◆ **小問 1**: 3代目コロナの抜粋のうち、「トヨタ製乗用車のボトムライン」を含む語句で始まり「にも活かされることとなった。」で終わる部分を、一字一句変えずに出力してください。
◆ **小問 2**:
3代目コロナの抜粋をもとに、次の問いに答えよ。
(a) 3代目の新型コロナが市場に出たのは何年何月か。
(b) 大幅改良後のR型エンジンの出力は何psか。
(c) 5ドアセダンが市場デビューしたのは何年何月か。

◆ **抜粋**:
◇ ◇ ◇ ◇
空力特性を重視した3代目コロナのスタイル

 トヨタ製乗用車のボトムラインを支えるパブリカを新設定する一方、開発陣は量産乗用車のコロナの全面改良も精力的に推し進める。そして1964年9月、3代目となる新型コロナを市場に放った。
 T40系の型式を付けた新型コロナのスタイリングは、ボディ側面を一直線に貫く“アローライン”や傾斜した“クリーンカット”のフロントノーズなどが特徴で、トヨタ自工では「空気力学を追求した先進の造形」と説明した。ボディサイズも拡大され、見栄えのアップと同時に室内空間が広げられた。メカニズムについては、R型エンジンの大幅改良(62ps→70ps)とボディの軽量化、サスペンションのチューニング変更および耐久性の向上、ステアリング機構の一新(ボールナット式へ)、燃料タンク容量の増加(45L)などが施される。

 トヨタ自工は3代目コロナをデビューさせるに当たり、開通間もない名神高速道路で10万km連続走行テストを公開で開催し、大きなトラブルなしで見事に完走を果たす。同社は「国際水準の高性能とボディサイズに、国際感覚の内外装を持つクルマ」として大々的にアピール。市場でも“高速に強いコロナ”と高く評価された。

国産車初となる2種のボディタイプの追加

 3代目コロナのスタイリングの革新は、デビュー後も続いた。1965年7月には、国産車初となるピラーレス構造のHT(ハードトップ。T50型系)が追加される。個性的かつスポーティなルックスを有するHTは、若者層を中心に大人気を博した。さらに1967年8月には、HT1600Sをベースに9R型1587cc直4DOHC+ソレックス・ダブルチョーク・ツインキャブレターを搭載し、足回りも大幅に強化した「トヨタ1600GT」が市場デビュー。HT人気に拍車をかけた。

 HTの登場から4カ月ほどが経過した1965年11月になると、これまた日本車初のボディ形状となる5ドアセダンが市場デビューを果たす。ハッチゲートを持つ5ドアボディは、当時の欧州市場で人気を集め始めていた先端モードのボディ形状だった。ちなみにこの5ドアセダンのクルマ造りは、後のリフトバックの開発にも活かされることとなった。

 3代目コロナは1965年1月に初めて最大のライバルであるブルーバードの販売台数を上回り、念願の国内登録台数第1位を獲得する。また、HTや5ドアセダンなどが加わった以降は、コロナの首位が盤石なものとなっていった。
◇ ◇ ◇ ◇
◆ **データ行**:

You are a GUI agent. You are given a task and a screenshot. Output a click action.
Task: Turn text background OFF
◇ ◇ ◇ ◇
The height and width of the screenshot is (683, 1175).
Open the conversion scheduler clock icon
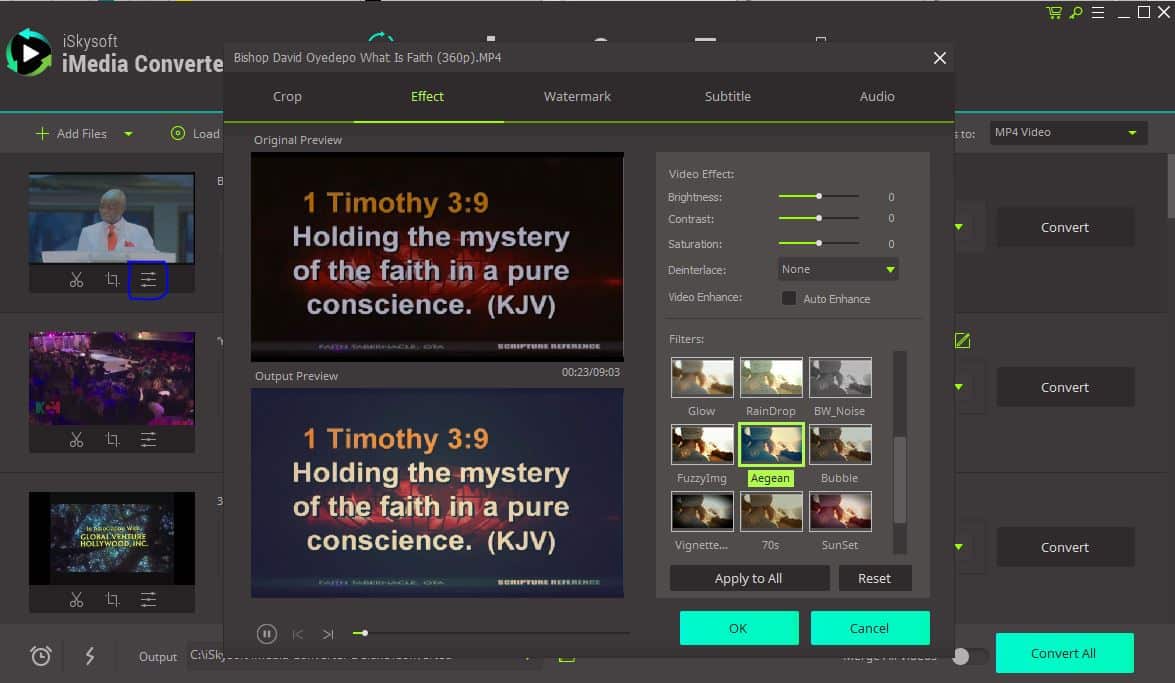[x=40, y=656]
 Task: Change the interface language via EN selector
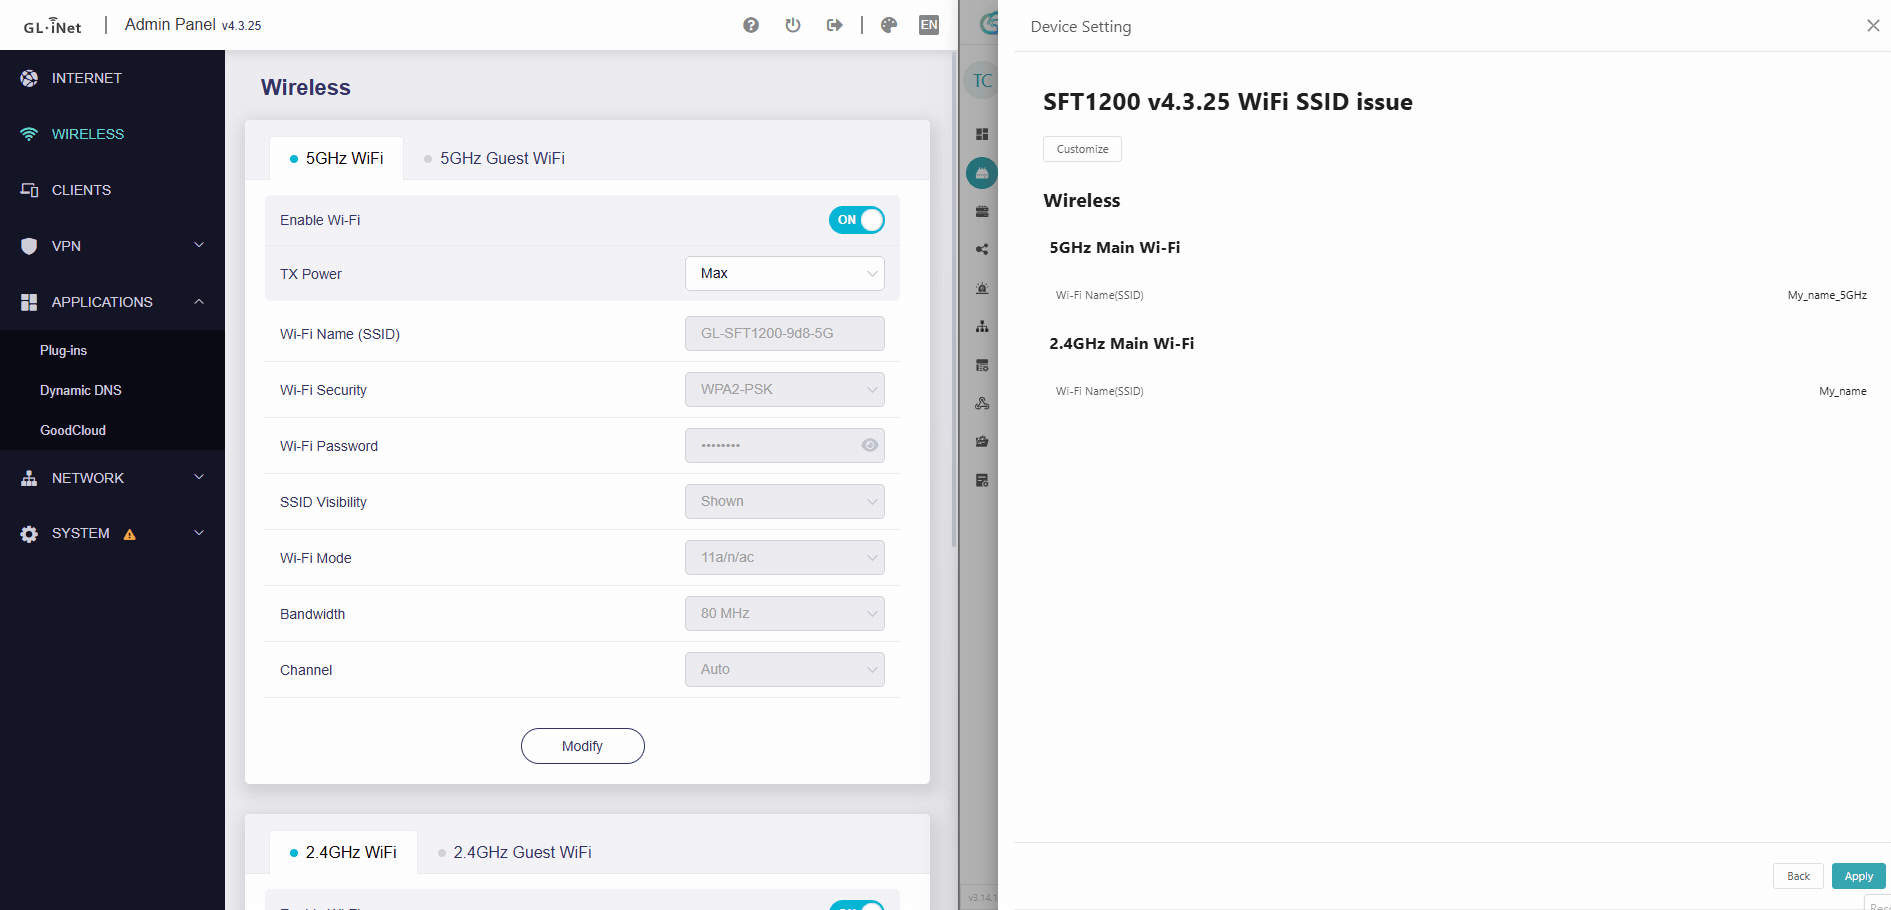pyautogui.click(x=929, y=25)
◇ ◇ ◇ ◇
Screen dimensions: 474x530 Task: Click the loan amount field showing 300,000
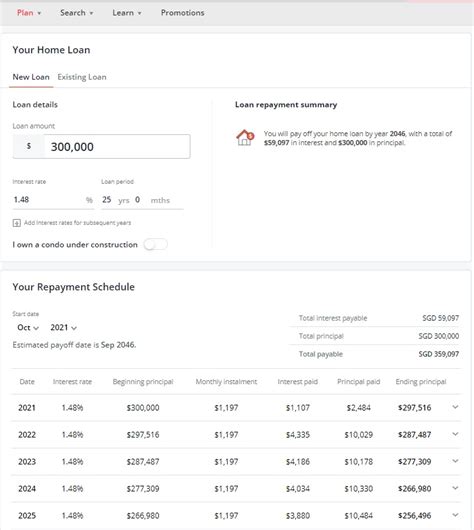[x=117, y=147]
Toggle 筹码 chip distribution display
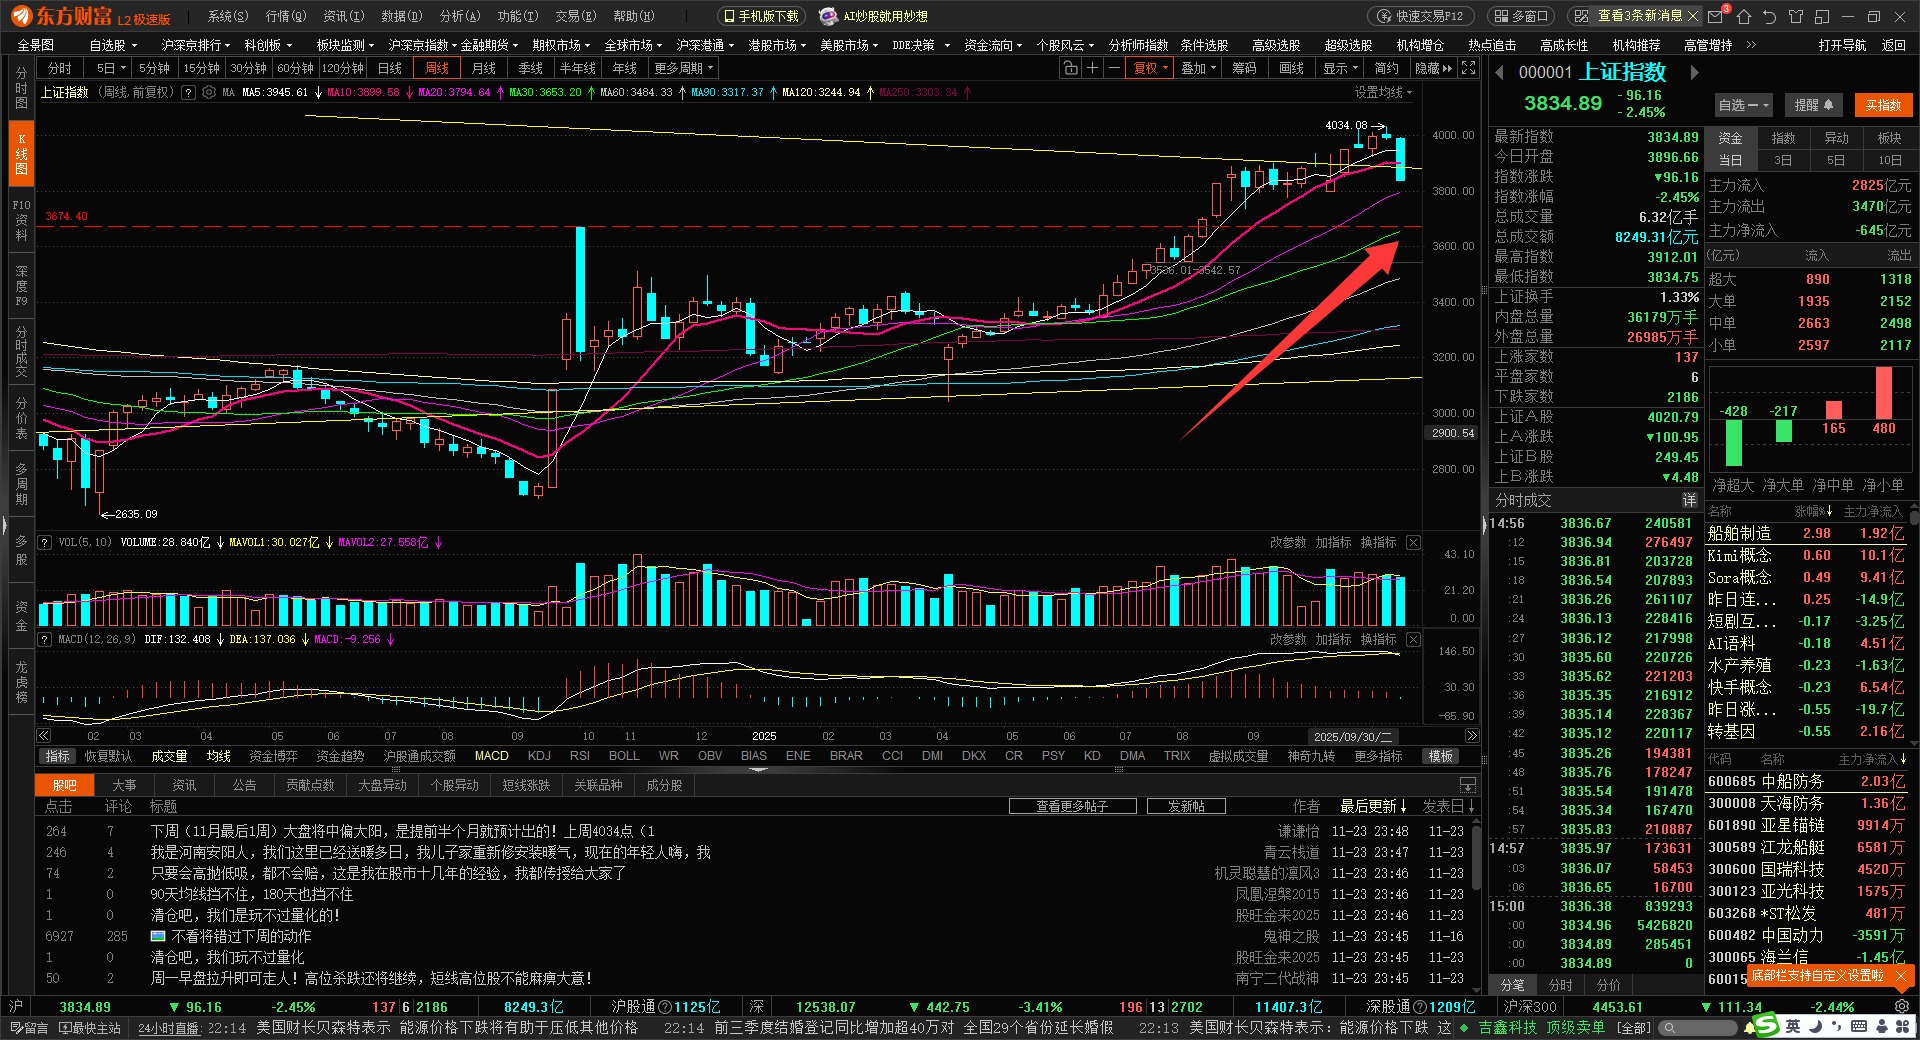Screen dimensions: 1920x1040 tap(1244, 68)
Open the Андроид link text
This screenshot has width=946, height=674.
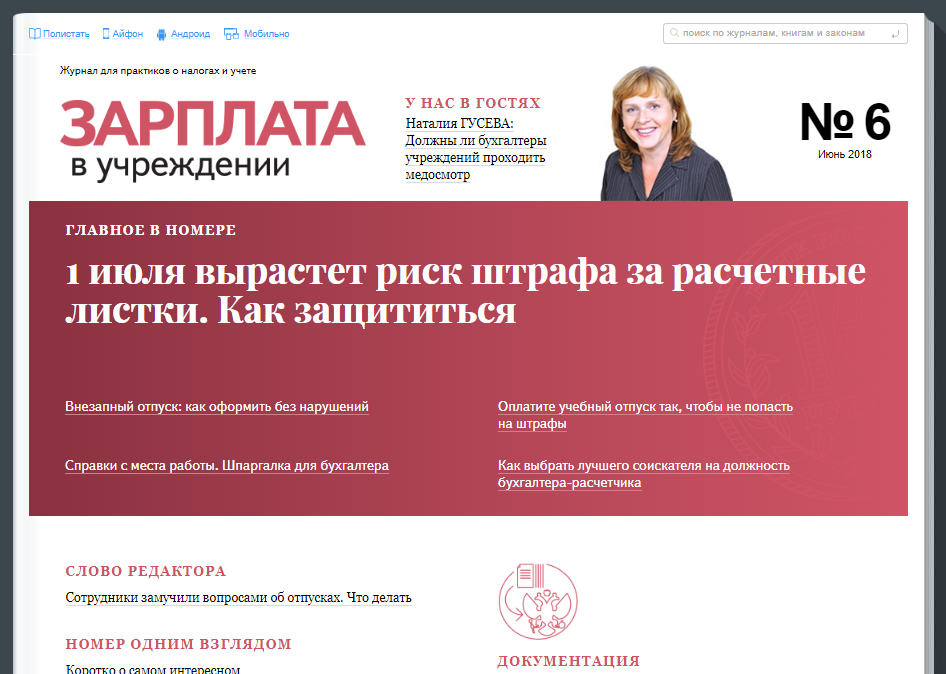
◇ ◇ ◇ ◇
◆ **解答 1**:
トヨタ製乗用車のボトムラインを支えるパブリカを新設定する一方、開発陣は量産乗用車のコロナの全面改良も精力的に推し進める。そして1964年9月、3代目となる新型コロナを市場に放った。
 T40系の型式を付けた新型コロナのスタイリングは、ボディ側面を一直線に貫く“アローライン”や傾斜した“クリーンカット”のフロントノーズなどが特徴で、トヨタ自工では「空気力学を追求した先進の造形」と説明した。ボディサイズも拡大され、見栄えのアップと同時に室内空間が広げられた。メカニズムについては、R型エンジンの大幅改良(62ps→70ps)とボディの軽量化、サスペンションのチューニング変更および耐久性の向上、ステアリング機構の一新(ボールナット式へ)、燃料タンク容量の増加(45L)などが施される。

 トヨタ自工は3代目コロナをデビューさせるに当たり、開通間もない名神高速道路で10万km連続走行テストを公開で開催し、大きなトラブルなしで見事に完走を果たす。同社は「国際水準の高性能とボディサイズに、国際感覚の内外装を持つクルマ」として大々的にアピール。市場でも“高速に強いコロナ”と高く評価された。

国産車初となる2種のボディタイプの追加

 3代目コロナのスタイリングの革新は、デビュー後も続いた。1965年7月には、国産車初となるピラーレス構造のHT(ハードトップ。T50型系)が追加される。個性的かつスポーティなルックスを有するHTは、若者層を中心に大人気を博した。さらに1967年8月には、HT1600Sをベースに9R型1587cc直4DOHC+ソレックス・ダブルチョーク・ツインキャブレターを搭載し、足回りも大幅に強化した「トヨタ1600GT」が市場デビュー。HT人気に拍車をかけた。

 HTの登場から4カ月ほどが経過した1965年11月になると、これまた日本車初のボディ形状となる5ドアセダンが市場デビューを果たす。ハッチゲートを持つ5ドアボディは、当時の欧州市場で人気を集め始めていた先端モードのボディ形状だった。ちなみにこの5ドアセダンのクルマ造りは、後のリフトバックの開発にも活かされることとなった。

◆ **解答 2**:
(a) 1964年9月
(b) 70ps
(c) 1965年11月